■ Records provided:
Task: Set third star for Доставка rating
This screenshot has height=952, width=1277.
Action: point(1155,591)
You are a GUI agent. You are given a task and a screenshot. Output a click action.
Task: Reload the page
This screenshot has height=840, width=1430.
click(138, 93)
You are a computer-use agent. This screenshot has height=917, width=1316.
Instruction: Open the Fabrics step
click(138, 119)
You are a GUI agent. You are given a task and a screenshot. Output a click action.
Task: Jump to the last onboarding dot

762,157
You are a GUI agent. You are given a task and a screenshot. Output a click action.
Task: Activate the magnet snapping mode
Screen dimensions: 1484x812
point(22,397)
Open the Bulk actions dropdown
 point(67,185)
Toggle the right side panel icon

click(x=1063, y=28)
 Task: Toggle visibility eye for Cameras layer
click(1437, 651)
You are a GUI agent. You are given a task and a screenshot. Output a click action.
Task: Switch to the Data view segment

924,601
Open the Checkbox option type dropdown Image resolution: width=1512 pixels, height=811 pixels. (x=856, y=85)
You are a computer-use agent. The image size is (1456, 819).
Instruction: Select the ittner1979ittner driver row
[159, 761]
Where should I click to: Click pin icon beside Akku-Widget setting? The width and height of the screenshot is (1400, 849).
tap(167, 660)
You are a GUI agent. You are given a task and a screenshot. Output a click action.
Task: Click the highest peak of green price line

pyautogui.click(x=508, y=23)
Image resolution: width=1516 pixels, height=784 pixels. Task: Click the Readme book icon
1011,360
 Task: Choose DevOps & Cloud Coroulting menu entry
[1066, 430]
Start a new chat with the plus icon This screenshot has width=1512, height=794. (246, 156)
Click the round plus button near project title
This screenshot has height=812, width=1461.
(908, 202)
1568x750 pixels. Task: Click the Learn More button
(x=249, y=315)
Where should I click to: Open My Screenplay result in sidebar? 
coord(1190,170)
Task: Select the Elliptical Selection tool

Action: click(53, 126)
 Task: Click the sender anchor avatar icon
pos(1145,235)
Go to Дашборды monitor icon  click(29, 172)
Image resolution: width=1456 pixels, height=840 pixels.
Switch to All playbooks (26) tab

■ Instructions to follow: Report how many lines in these entries contain "computer". Answer with the number only.

■ Result of the task: 2